In the near future, law-breakers and other destructive types are not put in prison but are instead cryogenically frozen and left in suspended animation until they’ve served out their sentences. The most fearsome criminal in the world, Simon Phoenix (Wesley Snipes) has been frozen but so has his nemesis, Detective John Spartan (Sylvester Stallone).

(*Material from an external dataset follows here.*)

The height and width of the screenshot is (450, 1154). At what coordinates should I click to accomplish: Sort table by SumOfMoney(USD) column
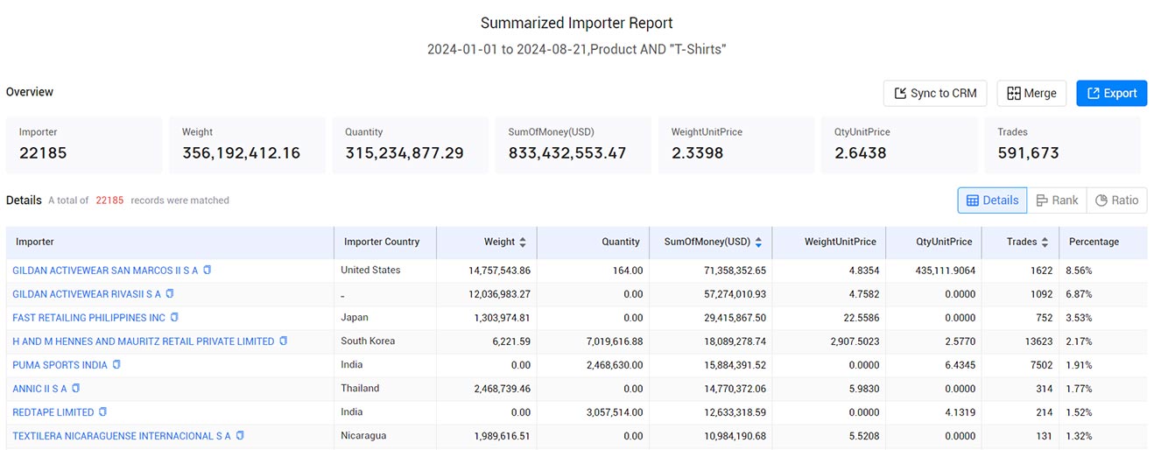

In the far future, Los Angeles is a part of a megalopolis named San Angeles. Envisioned and watched over by a seemingly benign dictator named Cocteau (Nigel Hawthorne), San Angeles is a wannabe utopia where cursing leads to an automatic fine and all of the restaurants are Taco Bell. When he’s thawed out for a parole hearing, the suddenly super-powered Phoenix makes his escape. The police, no longer knowing how to deal with violence, make the reluctant decision to thaw out John Spartan. Assigned to work with the enthusiastic Lenina Huxley (Sandra Bullock), Spartan must navigate this strange future to defeat Phoenix.
For some reason, Demolition Man never seems to get the respect that it deserves. Made at a time when both the Rambo and the Rocky franchises appeared to be over, Demolition Man features one of Stallone’s most appealing performances as he deals with a society where just saying a bad word can cause a scandal. Just as Spartan proves that his brand of destructive police work still has its place in the future, Stallone proved that he could still carry an action movie in 1993. There’s a lot of knowing humor to Stallone’s performance. After a series of failed comedies in the 80s, Demolition Man was the movie that proved that Stallone could be intentionally funny. Stallone is also surrounded by one of his strongest supporting casts. Wesley Snipes attacks his villainous role with gusto while Denis Leary breaks out his stand-up routine as Edgar Friendly, the leader of San Angeles’s rebels. This is also the film that led to Sandra Bullock getting cast in Speed and she’s so incredibly adorable here that even Stallone breaks out into a smile while acting opposite her
(In 1993, you couldn’t turn on television without seeing Sandra Bullock saying, “All restaurants are Taco Bell.”)
Demolition Man is an action film and it lives up to its name, with all the demolition that a viewer could want. Even more so, It’s also a satire, of both Stallone’s previous films and what was then known as “political correctness.” Demolition Man’s portrayal of a sterile society where everyone had been programmed to be docile and inoffensive wasn’t that far off from what a lot of politicians were then promoting for America at large. Luckily, John Spartan was around to put an end to that. The end result is one of Sylvester Stallone’s most memorable films.